OpenAI's Sora app was always a spectacularly clueless waste of energy
For a company supposedly packed with the smartest minds in tech, OpenAI had absolutely zero idea how to monetise video generation. The entire lifecycle of the standalone Sora app was a spectacular display of terrible business planning. The reporting surrounding its death just confirms how mismanaged the project was from day one.
The sheer insanity of their 20 to 200 pricing gap:
They literally had no dedicated creator plans for people who actually wanted to use the tool professionally. The pricing structure was completely disconnected from reality. If you hit your limit on the standard $20 a month plan, your only option was an insane jump to the $200 a month Pro tier.
No standalone video plan: Absolutely nobody interested strictly in video generation was going to drop 200 dollars a month just for increased Sora usage.

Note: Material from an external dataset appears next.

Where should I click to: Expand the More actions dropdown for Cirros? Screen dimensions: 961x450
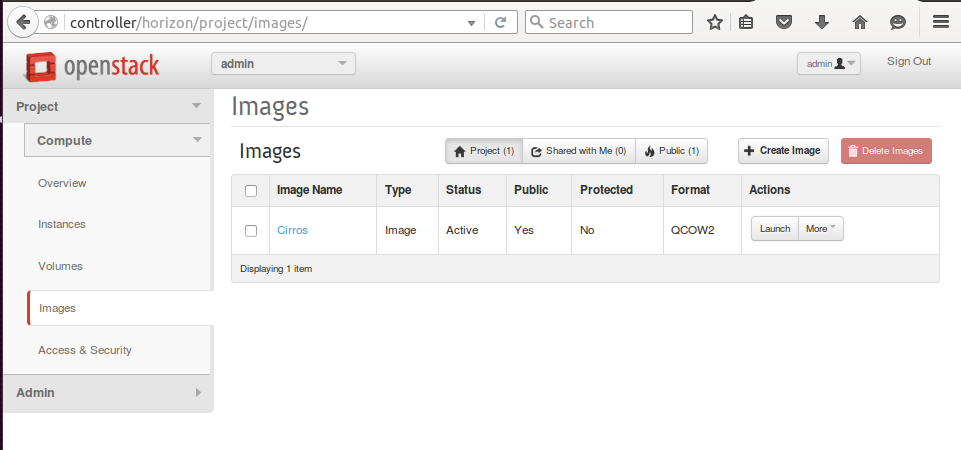[x=822, y=229]
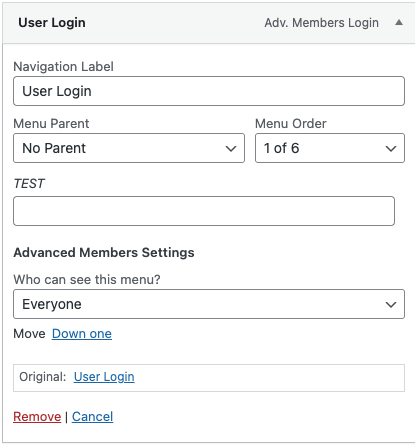Cancel editing the menu item
This screenshot has height=445, width=415.
click(x=93, y=417)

They simply do not care about the heavy reasoning or coding features on the GPT side.
Months of wasted potential: Sora 2 was out for roughly six months and they spent that entire time operating with zero monetisation or creator related plans. It is baffling that they released a flagship model without a basic system to let professionals actually pay for what they use.
The absolute delusion of building an AI TikTok clone:
Then we have the sheer delusion of the standalone social app. OpenAI somehow convinced themselves they could build a viral competitor to TikTok. Let me be exceptionally clear. I absolutely despise TikTok and consider it a literal cancer to modern society. However, even that brain-rotting platform functions because it relies on human personality, stupid trends, and actual creators. Sora offered nothing but an endless feed of randomly generated artificial garbage with zero narrative tissue.
The novelty of generating AI video wears off in exactly one week. There is nothing inherently social about scrolling through disconnected AI clips. The core demographic for this app was teenagers with a ten second attention span. How did OpenAI ever expect a fleeting, hyperactive user base to pay for the monumental compute costs of video generation? The servers were burning through millions of dollars to process daily inference costs and the executives had no viable plan to recoup that cash.
Zero retention rate: While it initially hit number one on the App Store, it plummeted to number 172 almost immediately because people got bored. Once users made a few funny deepfakes of their friends, they closed the app and never came back.
The censorship killed the fun: To avoid lawsuits from Hollywood and angry celebrity estates, OpenAI clamped down on the app with extreme daily usage limits and heavy copyright guardrails. The second you stop users from generating what they actually want, a novelty app loses its entire appeal.
The hilarious 1 billion dollar Disney blindside:
The absolute peak of this clueless strategy was the Disney partnership. OpenAI was ready to accept a $1 billion investment to let users generate Marvel and Star Wars videos. This move would have just flooded the servers, forcing OpenAI to give away even more expensive compute power with absolutely no path to actual profits.
The sheer chaos behind the scenes is staggering. Disney teams were literally sitting in a meeting working on Sora projects just 30 minutes before OpenAI publicly announced the shutdown. Thankfully for Disney, the billion dollar funds had not actually transferred yet. The total lack of communication highlights how disorganised this entire venture was.
✅ The Verdict
Look at the competition. Google managed to set up buyable credits and strict usage limits very early on for their video generation tools like Veo. They understood the basic economics of pixel rendering from day one. Yet OpenAI let Sora run wild as a free consumer toy for half a year without ever planning a proper, scalable credit system.
Ultimately, the Sora app was a catastrophic waste of energy that had zero positive impacts on the creative industry or OpenAI's own bottom line. It was a massive resource sink driven entirely by blind tech hype. I suppose we should give them a round of applause. Maybe killing this bloated side quest will finally reduce their expected $14 billion cash burn rate this year down to $13 billion lmao. It is absolutely no surprise they had to pull the plug.